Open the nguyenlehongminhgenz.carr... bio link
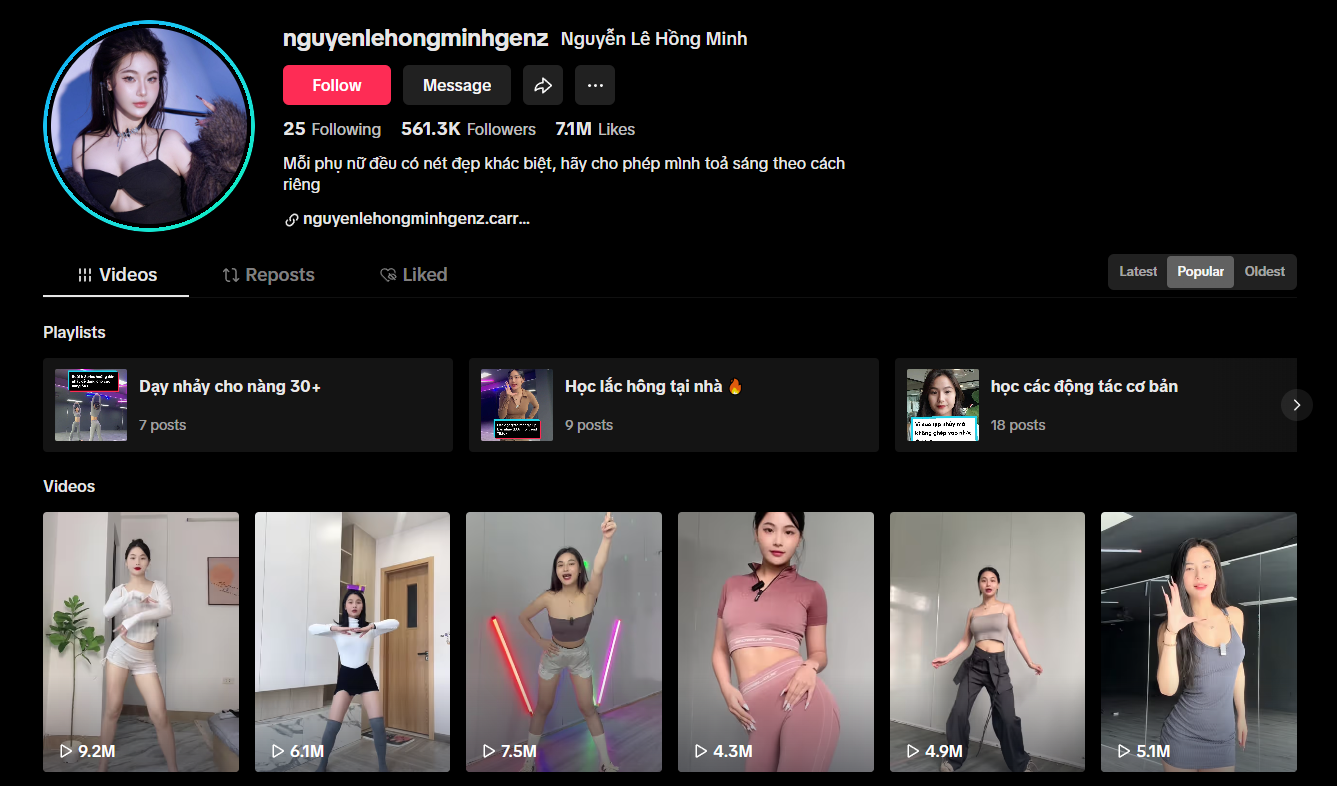Screen dimensions: 1337x786 coord(416,219)
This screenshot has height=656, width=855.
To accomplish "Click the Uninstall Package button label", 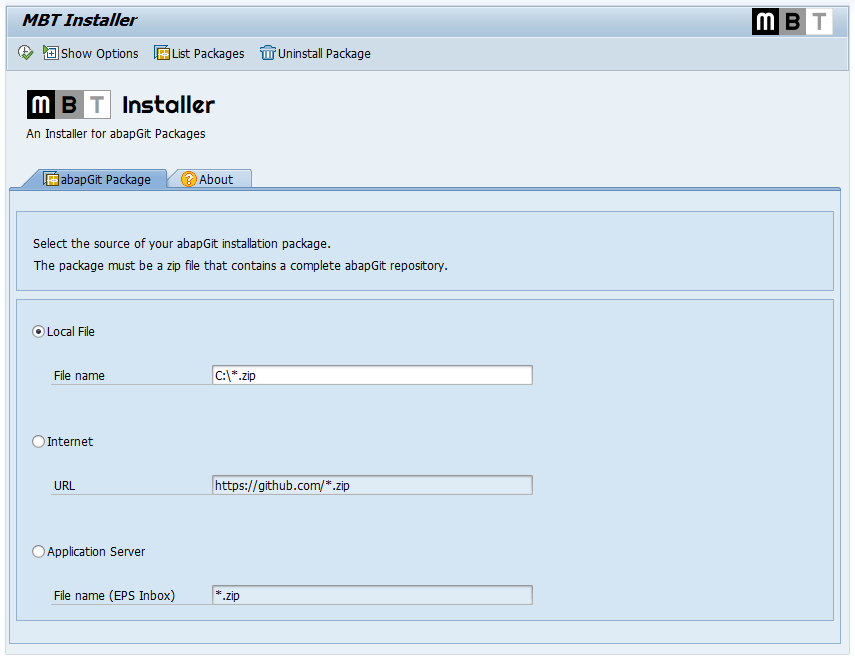I will [324, 53].
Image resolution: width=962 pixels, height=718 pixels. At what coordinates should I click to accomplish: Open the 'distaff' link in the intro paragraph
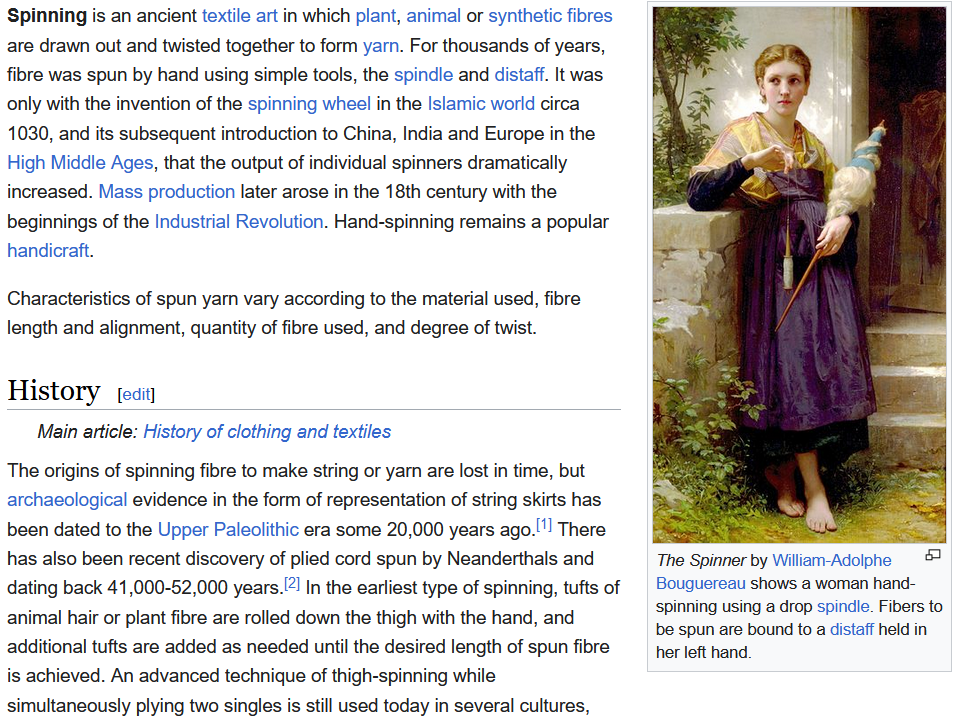(x=519, y=75)
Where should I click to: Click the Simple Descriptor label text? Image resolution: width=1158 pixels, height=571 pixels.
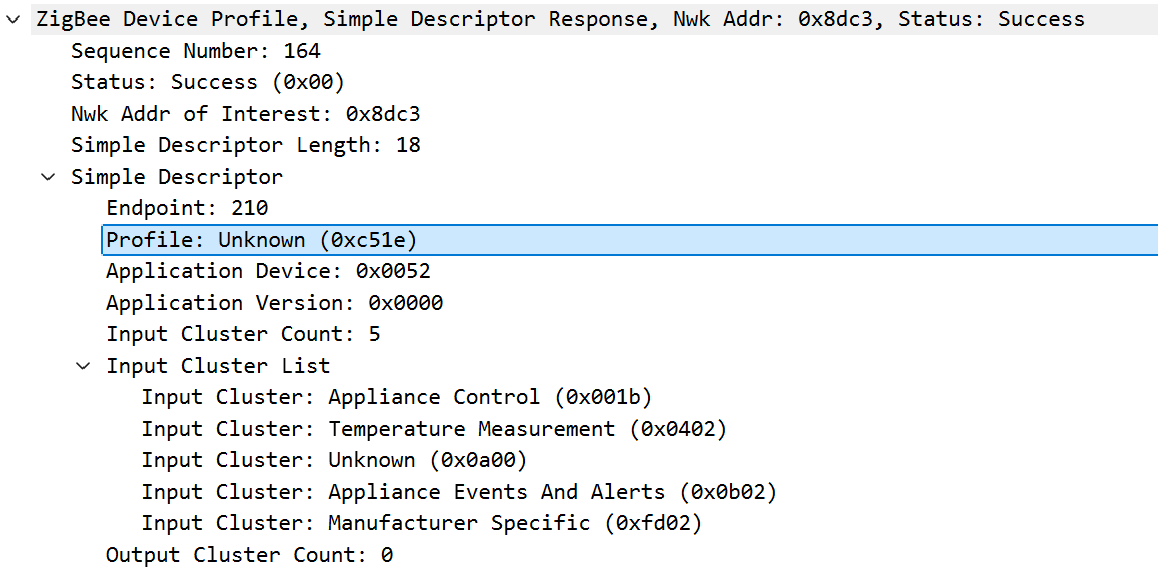tap(177, 177)
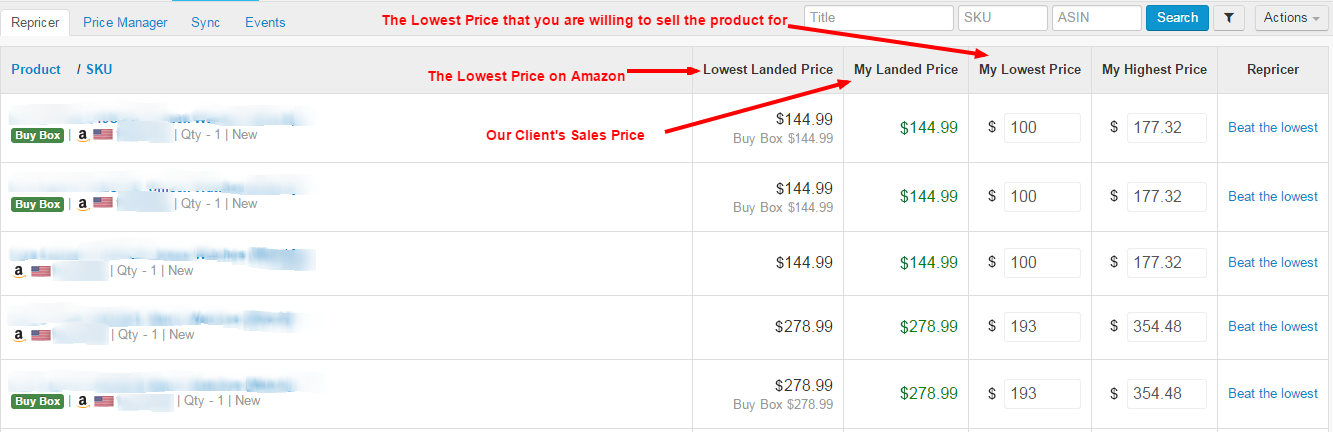The width and height of the screenshot is (1333, 432).
Task: Switch to the Price Manager tab
Action: [125, 22]
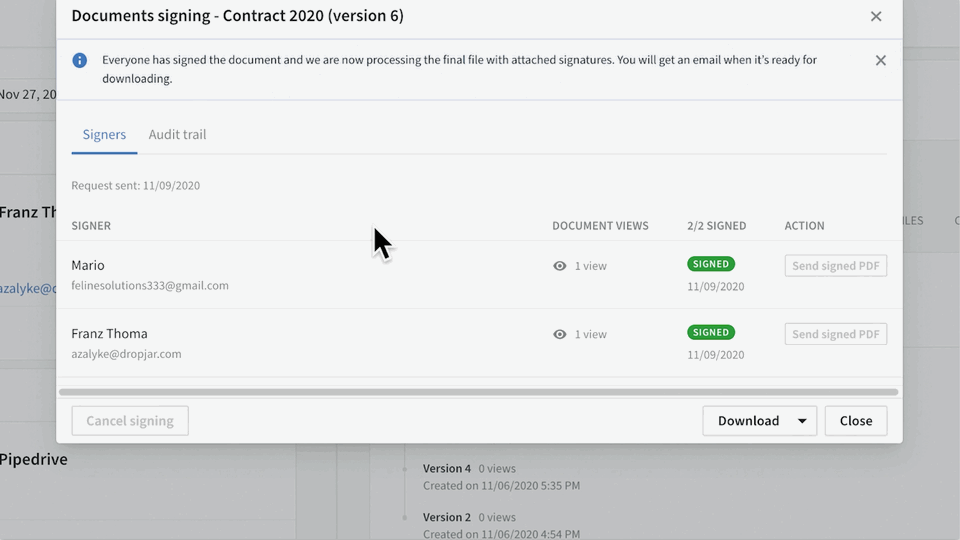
────
### [About this task]
Write out exactly, and only, the lines running from the line with "Where should I" to the last line above, both included, with all pictures omitted.

### [Reply to the task]
Where should I click to: Click the Simple Descriptor label text? Image resolution: width=1158 pixels, height=571 pixels.
tap(177, 177)
The width and height of the screenshot is (1333, 432).
Task: Switch to the Price Manager tab
Action: [125, 22]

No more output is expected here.